- **EXERCISE GOAL**: Alter the records starting with the line that contains "The height and" and going on through the line that contains "(1601, 32).": write those lines again with "screenshot" changed to "image" and everything else left the same.

- **EXTRACTED INFORMATION**:
%%
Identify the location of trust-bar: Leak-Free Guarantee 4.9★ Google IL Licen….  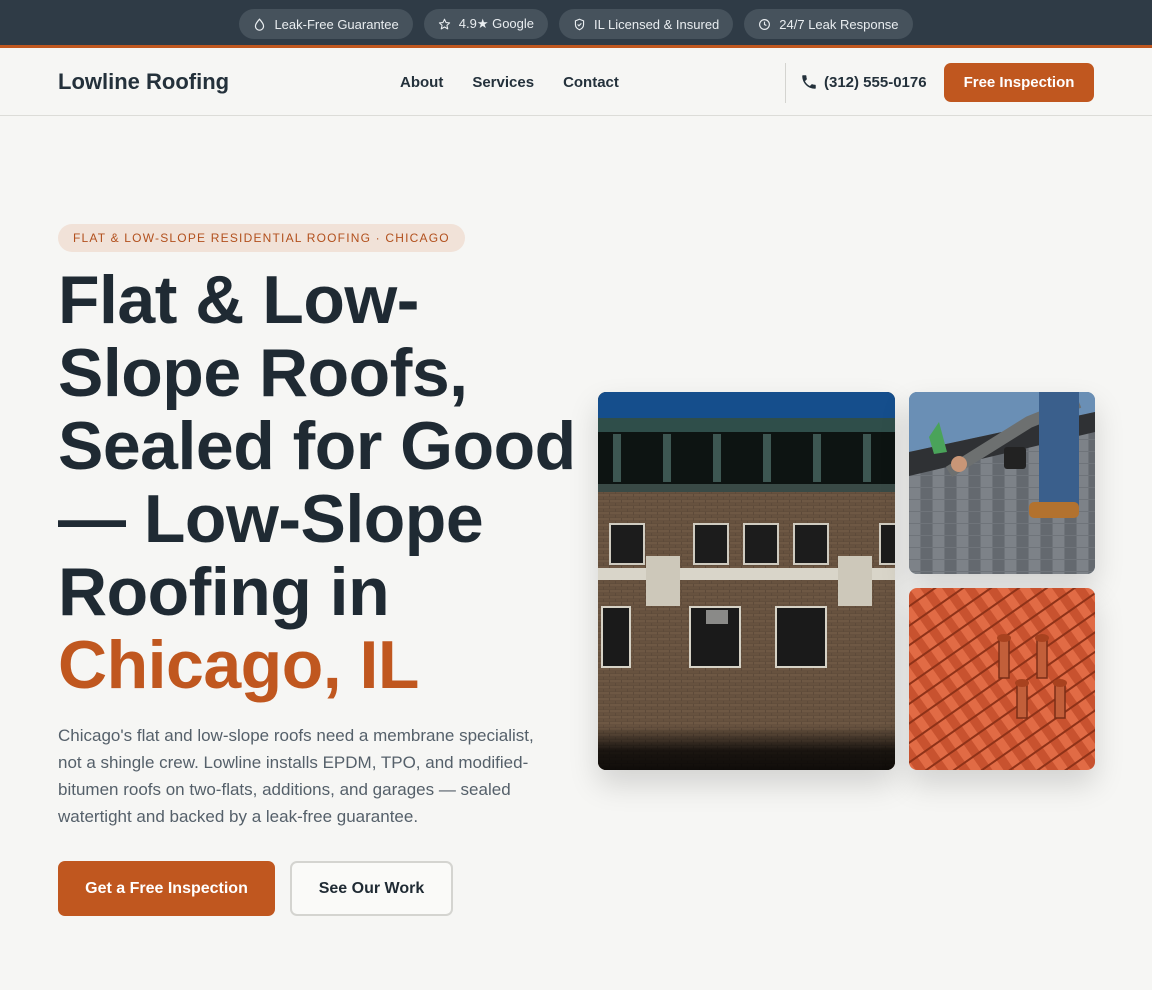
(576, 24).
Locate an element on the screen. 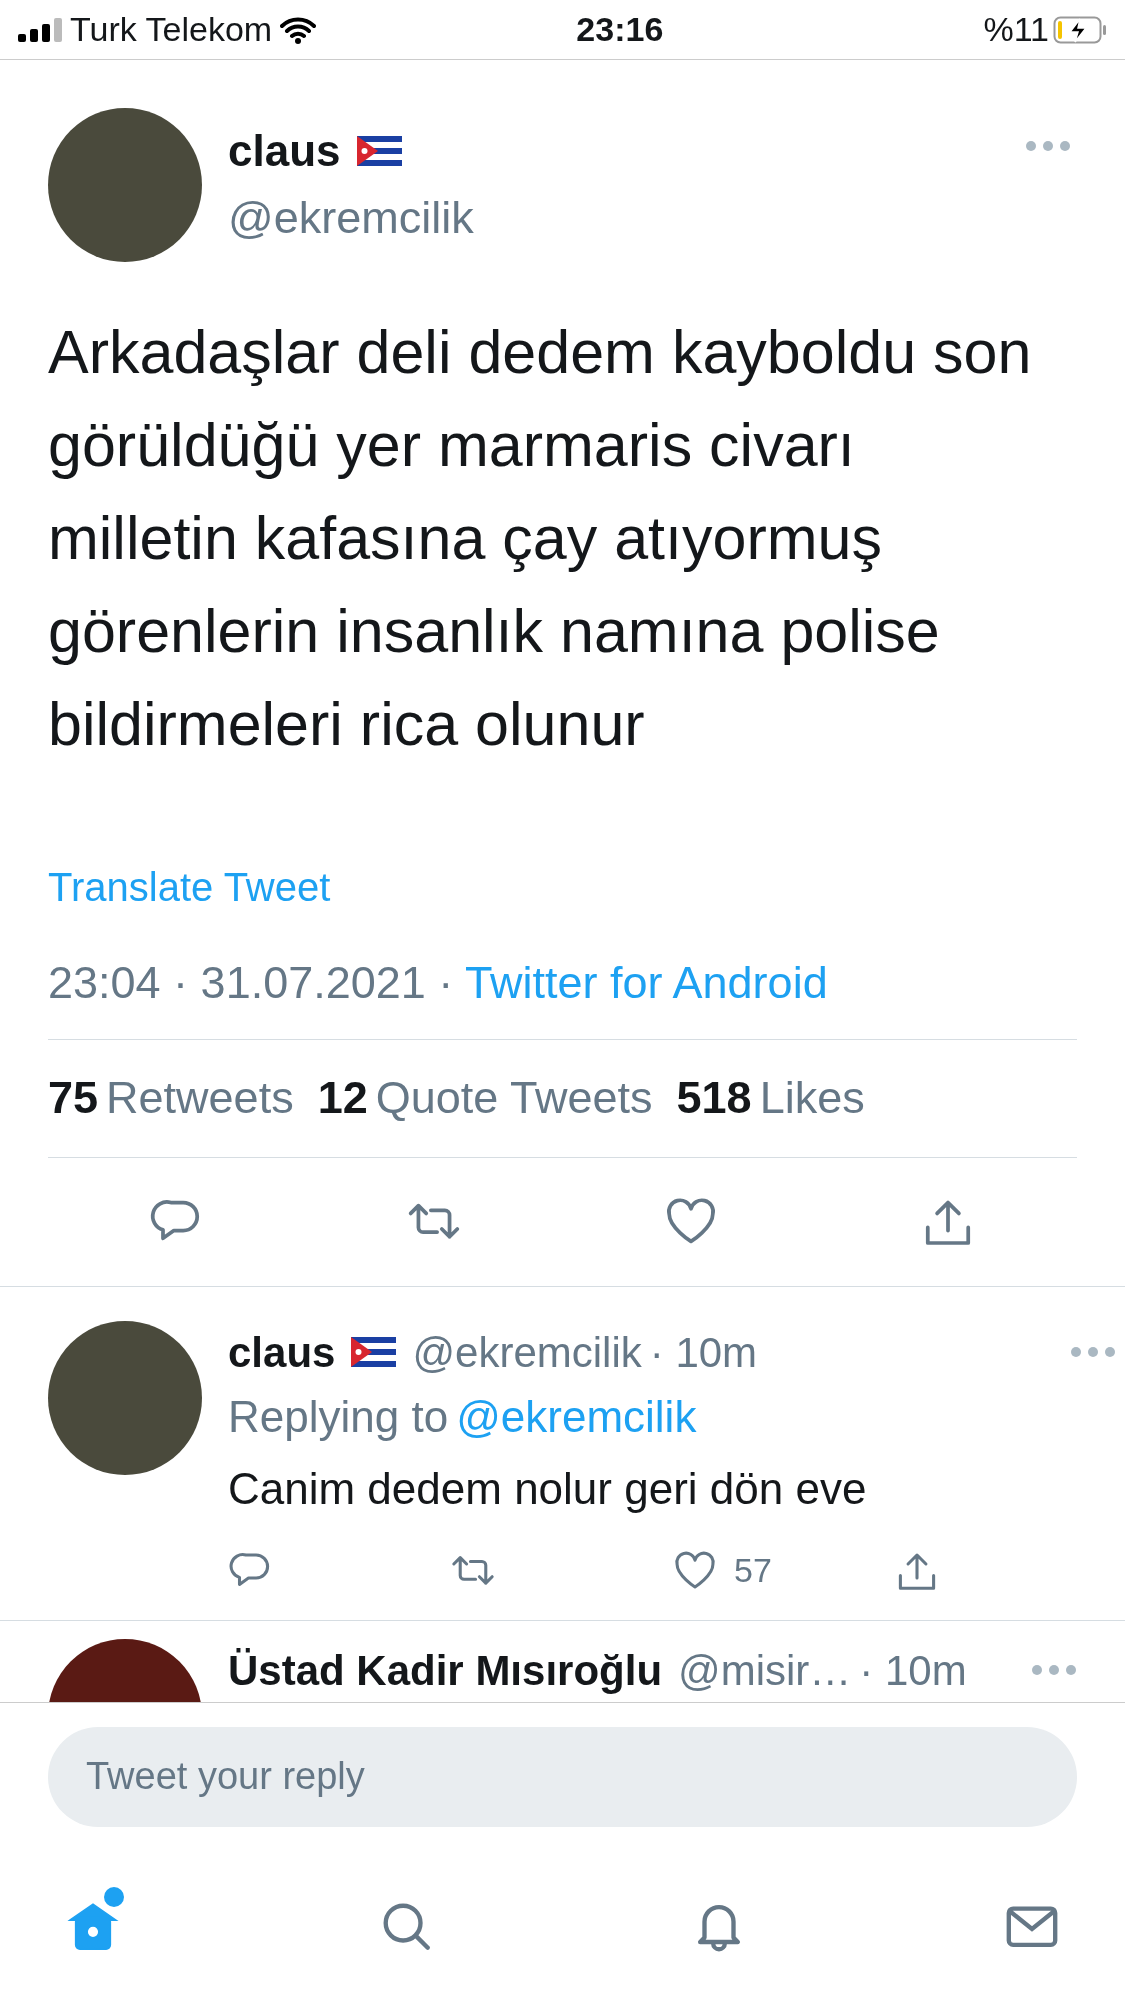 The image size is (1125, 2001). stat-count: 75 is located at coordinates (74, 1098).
%%
%%
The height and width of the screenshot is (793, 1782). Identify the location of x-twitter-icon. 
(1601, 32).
%%
- **ANSWER TO THE PROBLEM**:
The height and width of the image is (793, 1782). Identify the location of x-twitter-icon. 
(1601, 32).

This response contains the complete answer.